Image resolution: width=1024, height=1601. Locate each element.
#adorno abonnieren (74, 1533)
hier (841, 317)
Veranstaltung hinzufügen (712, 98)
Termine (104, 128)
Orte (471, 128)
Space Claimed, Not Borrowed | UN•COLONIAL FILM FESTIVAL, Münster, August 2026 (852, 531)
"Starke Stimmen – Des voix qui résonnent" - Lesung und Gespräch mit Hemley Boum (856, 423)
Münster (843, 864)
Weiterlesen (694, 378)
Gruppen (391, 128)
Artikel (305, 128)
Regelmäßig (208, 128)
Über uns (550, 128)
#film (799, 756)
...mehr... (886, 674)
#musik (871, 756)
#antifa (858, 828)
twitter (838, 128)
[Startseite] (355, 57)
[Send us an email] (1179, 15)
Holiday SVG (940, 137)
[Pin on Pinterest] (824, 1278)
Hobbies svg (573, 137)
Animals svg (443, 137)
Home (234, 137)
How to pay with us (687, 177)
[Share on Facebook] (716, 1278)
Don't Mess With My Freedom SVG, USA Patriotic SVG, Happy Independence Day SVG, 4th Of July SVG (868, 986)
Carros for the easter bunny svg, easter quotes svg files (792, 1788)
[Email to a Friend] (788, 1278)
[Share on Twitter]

- EXERCISE INSTRUCTIONS -
Repeat the listing in full so that each line matches exactly.

- ANSWER TO THIS EXERCISE -
Image resolution: width=1024, height=1601. Locate each element.
#adorno abonnieren (74, 1533)
hier (841, 317)
Veranstaltung hinzufügen (712, 98)
Termine (104, 128)
Orte (471, 128)
Space Claimed, Not Borrowed | UN•COLONIAL FILM FESTIVAL, Münster, August 2026 (852, 531)
"Starke Stimmen – Des voix qui résonnent" - Lesung und Gespräch mit Hemley Boum (856, 423)
Münster (843, 864)
Weiterlesen (694, 378)
Gruppen (391, 128)
Artikel (305, 128)
Regelmäßig (208, 128)
Über uns (550, 128)
#film (799, 756)
...mehr... (886, 674)
#musik (871, 756)
#antifa (858, 828)
twitter (838, 128)
[Startseite] (355, 57)
[Send us an email] (1179, 15)
Holiday SVG (940, 137)
[Pin on Pinterest] (824, 1278)
Hobbies svg (573, 137)
Animals svg (443, 137)
Home (234, 137)
How to pay with us (687, 177)
[Share on Facebook] (716, 1278)
Don't Mess With My Freedom SVG, USA Patriotic SVG, Happy Independence Day SVG, 4th Of July SVG (868, 986)
Carros for the easter bunny svg, easter quotes svg files (792, 1788)
[Email to a Friend] (788, 1278)
[Share on Twitter]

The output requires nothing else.